▸ **What you will do**
Restate the records in full, so that each line matches the original exactly.

╭─ Data provided

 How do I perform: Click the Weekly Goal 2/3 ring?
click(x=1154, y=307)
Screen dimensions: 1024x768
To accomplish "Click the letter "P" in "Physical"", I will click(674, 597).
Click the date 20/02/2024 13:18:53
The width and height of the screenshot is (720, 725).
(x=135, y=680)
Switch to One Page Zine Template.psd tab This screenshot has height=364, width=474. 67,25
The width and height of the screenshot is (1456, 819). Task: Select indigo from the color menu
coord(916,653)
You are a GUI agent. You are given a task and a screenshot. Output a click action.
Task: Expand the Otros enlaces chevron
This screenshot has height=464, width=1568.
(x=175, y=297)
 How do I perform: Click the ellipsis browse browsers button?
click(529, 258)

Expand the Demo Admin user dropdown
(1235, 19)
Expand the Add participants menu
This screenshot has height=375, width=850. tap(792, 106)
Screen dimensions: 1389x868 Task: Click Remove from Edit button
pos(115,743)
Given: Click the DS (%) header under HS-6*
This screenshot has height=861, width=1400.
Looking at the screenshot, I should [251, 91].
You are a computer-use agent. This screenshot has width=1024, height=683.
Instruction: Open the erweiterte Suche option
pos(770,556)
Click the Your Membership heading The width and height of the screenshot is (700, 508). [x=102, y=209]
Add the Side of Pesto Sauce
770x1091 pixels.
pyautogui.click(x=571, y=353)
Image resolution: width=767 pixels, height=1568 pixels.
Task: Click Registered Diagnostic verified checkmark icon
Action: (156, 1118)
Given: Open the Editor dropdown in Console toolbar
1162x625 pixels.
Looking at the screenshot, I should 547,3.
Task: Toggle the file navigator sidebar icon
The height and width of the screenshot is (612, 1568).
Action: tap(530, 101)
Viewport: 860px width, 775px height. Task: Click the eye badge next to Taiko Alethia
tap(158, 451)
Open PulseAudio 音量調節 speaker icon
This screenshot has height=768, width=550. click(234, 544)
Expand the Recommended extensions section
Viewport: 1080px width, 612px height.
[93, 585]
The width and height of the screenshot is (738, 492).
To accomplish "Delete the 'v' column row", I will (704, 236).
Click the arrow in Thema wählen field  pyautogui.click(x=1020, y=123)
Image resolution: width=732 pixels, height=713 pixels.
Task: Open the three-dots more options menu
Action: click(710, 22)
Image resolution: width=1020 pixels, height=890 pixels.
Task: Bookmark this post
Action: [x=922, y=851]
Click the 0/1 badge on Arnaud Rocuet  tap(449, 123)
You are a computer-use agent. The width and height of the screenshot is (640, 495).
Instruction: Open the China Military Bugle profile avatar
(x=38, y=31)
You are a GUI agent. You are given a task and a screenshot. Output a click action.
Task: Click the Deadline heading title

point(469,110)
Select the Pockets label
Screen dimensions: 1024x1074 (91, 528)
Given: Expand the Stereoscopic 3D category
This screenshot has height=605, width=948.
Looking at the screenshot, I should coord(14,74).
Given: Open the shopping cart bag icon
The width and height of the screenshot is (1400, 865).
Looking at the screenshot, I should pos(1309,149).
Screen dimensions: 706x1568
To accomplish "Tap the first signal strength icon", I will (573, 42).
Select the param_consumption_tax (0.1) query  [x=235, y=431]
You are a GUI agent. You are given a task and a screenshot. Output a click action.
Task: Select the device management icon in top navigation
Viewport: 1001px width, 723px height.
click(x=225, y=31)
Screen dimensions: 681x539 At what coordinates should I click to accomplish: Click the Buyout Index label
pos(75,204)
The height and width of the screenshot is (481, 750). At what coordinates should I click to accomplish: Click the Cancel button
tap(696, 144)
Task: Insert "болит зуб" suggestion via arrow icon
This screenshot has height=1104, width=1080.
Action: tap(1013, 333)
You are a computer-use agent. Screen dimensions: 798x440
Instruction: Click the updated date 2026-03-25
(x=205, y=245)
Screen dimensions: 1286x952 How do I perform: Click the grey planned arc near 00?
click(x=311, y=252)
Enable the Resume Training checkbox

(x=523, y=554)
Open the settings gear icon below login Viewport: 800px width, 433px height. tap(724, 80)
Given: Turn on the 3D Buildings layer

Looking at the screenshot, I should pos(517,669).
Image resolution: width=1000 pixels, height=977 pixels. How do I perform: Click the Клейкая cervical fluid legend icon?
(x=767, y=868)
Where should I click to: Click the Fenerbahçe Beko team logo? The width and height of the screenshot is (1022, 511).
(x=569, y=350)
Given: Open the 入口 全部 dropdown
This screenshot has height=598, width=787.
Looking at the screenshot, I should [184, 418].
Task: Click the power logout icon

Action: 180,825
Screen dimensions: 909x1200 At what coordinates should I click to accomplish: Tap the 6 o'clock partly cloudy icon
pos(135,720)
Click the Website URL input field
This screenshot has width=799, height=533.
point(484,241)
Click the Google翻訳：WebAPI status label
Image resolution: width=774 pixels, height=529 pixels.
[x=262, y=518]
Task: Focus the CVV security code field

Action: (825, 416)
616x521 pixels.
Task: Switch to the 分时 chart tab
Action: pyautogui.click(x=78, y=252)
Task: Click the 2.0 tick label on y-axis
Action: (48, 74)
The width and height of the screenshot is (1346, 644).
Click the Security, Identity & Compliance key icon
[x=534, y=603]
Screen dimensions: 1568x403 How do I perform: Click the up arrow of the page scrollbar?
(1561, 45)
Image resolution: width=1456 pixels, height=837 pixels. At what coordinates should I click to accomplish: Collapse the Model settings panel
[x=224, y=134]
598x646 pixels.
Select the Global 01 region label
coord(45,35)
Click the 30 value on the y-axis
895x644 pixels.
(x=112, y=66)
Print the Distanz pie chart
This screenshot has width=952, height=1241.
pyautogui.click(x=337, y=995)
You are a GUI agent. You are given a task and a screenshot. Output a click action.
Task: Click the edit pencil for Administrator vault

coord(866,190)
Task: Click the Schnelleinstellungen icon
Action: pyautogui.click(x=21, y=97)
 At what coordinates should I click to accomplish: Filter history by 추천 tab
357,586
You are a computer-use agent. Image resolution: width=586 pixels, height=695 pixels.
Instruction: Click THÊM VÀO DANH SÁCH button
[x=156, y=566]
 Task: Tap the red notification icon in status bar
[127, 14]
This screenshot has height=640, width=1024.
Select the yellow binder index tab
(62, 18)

╰─

▸ **Written response**
 How do I perform: Click the Weekly Goal 2/3 ring?
click(x=1154, y=307)
Screen dimensions: 1024x768
To accomplish "Click the letter "P" in "Physical"", I will click(674, 597).
Click the date 20/02/2024 13:18:53
The width and height of the screenshot is (720, 725).
(x=135, y=680)
Switch to One Page Zine Template.psd tab This screenshot has height=364, width=474. 67,25
The width and height of the screenshot is (1456, 819). Task: Select indigo from the color menu
coord(916,653)
You are a GUI agent. You are given a task and a screenshot. Output a click action.
Task: Expand the Otros enlaces chevron
This screenshot has height=464, width=1568.
(x=175, y=297)
 How do I perform: Click the ellipsis browse browsers button?
click(529, 258)

Expand the Demo Admin user dropdown
(1235, 19)
Expand the Add participants menu
This screenshot has height=375, width=850. tap(792, 106)
Screen dimensions: 1389x868 Task: Click Remove from Edit button
pos(115,743)
Given: Click the DS (%) header under HS-6*
This screenshot has height=861, width=1400.
Looking at the screenshot, I should [251, 91].
You are a computer-use agent. This screenshot has width=1024, height=683.
Instruction: Open the erweiterte Suche option
pos(770,556)
Click the Your Membership heading The width and height of the screenshot is (700, 508). [x=102, y=209]
Add the Side of Pesto Sauce
770x1091 pixels.
pyautogui.click(x=571, y=353)
Image resolution: width=767 pixels, height=1568 pixels.
Task: Click Registered Diagnostic verified checkmark icon
Action: (156, 1118)
Given: Open the Editor dropdown in Console toolbar
1162x625 pixels.
Looking at the screenshot, I should 547,3.
Task: Toggle the file navigator sidebar icon
The height and width of the screenshot is (612, 1568).
Action: tap(530, 101)
Viewport: 860px width, 775px height. Task: Click the eye badge next to Taiko Alethia
tap(158, 451)
Open PulseAudio 音量調節 speaker icon
This screenshot has height=768, width=550. click(234, 544)
Expand the Recommended extensions section
Viewport: 1080px width, 612px height.
[93, 585]
The width and height of the screenshot is (738, 492).
To accomplish "Delete the 'v' column row", I will (704, 236).
Click the arrow in Thema wählen field  pyautogui.click(x=1020, y=123)
Image resolution: width=732 pixels, height=713 pixels.
Task: Open the three-dots more options menu
Action: click(710, 22)
Image resolution: width=1020 pixels, height=890 pixels.
Task: Bookmark this post
Action: [x=922, y=851]
Click the 0/1 badge on Arnaud Rocuet  tap(449, 123)
You are a computer-use agent. The width and height of the screenshot is (640, 495).
Instruction: Open the China Military Bugle profile avatar
(x=38, y=31)
You are a GUI agent. You are given a task and a screenshot. Output a click action.
Task: Click the Deadline heading title

point(469,110)
Select the Pockets label
Screen dimensions: 1024x1074 (91, 528)
Given: Expand the Stereoscopic 3D category
This screenshot has height=605, width=948.
Looking at the screenshot, I should coord(14,74).
Given: Open the shopping cart bag icon
The width and height of the screenshot is (1400, 865).
Looking at the screenshot, I should pos(1309,149).
Screen dimensions: 706x1568
To accomplish "Tap the first signal strength icon", I will (573, 42).
Select the param_consumption_tax (0.1) query  [x=235, y=431]
You are a GUI agent. You are given a task and a screenshot. Output a click action.
Task: Select the device management icon in top navigation
Viewport: 1001px width, 723px height.
click(x=225, y=31)
Screen dimensions: 681x539 At what coordinates should I click to accomplish: Click the Buyout Index label
pos(75,204)
The height and width of the screenshot is (481, 750). At what coordinates should I click to accomplish: Click the Cancel button
tap(696, 144)
Task: Insert "болит зуб" suggestion via arrow icon
This screenshot has height=1104, width=1080.
Action: tap(1013, 333)
You are a computer-use agent. Screen dimensions: 798x440
Instruction: Click the updated date 2026-03-25
(x=205, y=245)
Screen dimensions: 1286x952 How do I perform: Click the grey planned arc near 00?
click(x=311, y=252)
Enable the Resume Training checkbox

(x=523, y=554)
Open the settings gear icon below login Viewport: 800px width, 433px height. tap(724, 80)
Given: Turn on the 3D Buildings layer

Looking at the screenshot, I should pos(517,669).
Image resolution: width=1000 pixels, height=977 pixels. How do I perform: Click the Клейкая cervical fluid legend icon?
(x=767, y=868)
Where should I click to: Click the Fenerbahçe Beko team logo? The width and height of the screenshot is (1022, 511).
(x=569, y=350)
Given: Open the 入口 全部 dropdown
This screenshot has height=598, width=787.
Looking at the screenshot, I should [184, 418].
Task: Click the power logout icon

Action: 180,825
Screen dimensions: 909x1200 At what coordinates should I click to accomplish: Tap the 6 o'clock partly cloudy icon
pos(135,720)
Click the Website URL input field
This screenshot has width=799, height=533.
point(484,241)
Click the Google翻訳：WebAPI status label
Image resolution: width=774 pixels, height=529 pixels.
[x=262, y=518]
Task: Focus the CVV security code field

Action: (825, 416)
616x521 pixels.
Task: Switch to the 分时 chart tab
Action: pyautogui.click(x=78, y=252)
Task: Click the 2.0 tick label on y-axis
Action: (48, 74)
The width and height of the screenshot is (1346, 644).
Click the Security, Identity & Compliance key icon
[x=534, y=603]
Screen dimensions: 1568x403 How do I perform: Click the up arrow of the page scrollbar?
(1561, 45)
Image resolution: width=1456 pixels, height=837 pixels. At what coordinates should I click to accomplish: Collapse the Model settings panel
[x=224, y=134]
598x646 pixels.
Select the Global 01 region label
coord(45,35)
Click the 30 value on the y-axis
895x644 pixels.
(x=112, y=66)
Print the Distanz pie chart
This screenshot has width=952, height=1241.
pyautogui.click(x=337, y=995)
You are a GUI agent. You are given a task and a screenshot. Output a click action.
Task: Click the edit pencil for Administrator vault

coord(866,190)
Task: Click the Schnelleinstellungen icon
Action: pyautogui.click(x=21, y=97)
 At what coordinates should I click to accomplish: Filter history by 추천 tab
357,586
You are a computer-use agent. Image resolution: width=586 pixels, height=695 pixels.
Instruction: Click THÊM VÀO DANH SÁCH button
[x=156, y=566]
 Task: Tap the red notification icon in status bar
[127, 14]
This screenshot has height=640, width=1024.
Select the yellow binder index tab
(62, 18)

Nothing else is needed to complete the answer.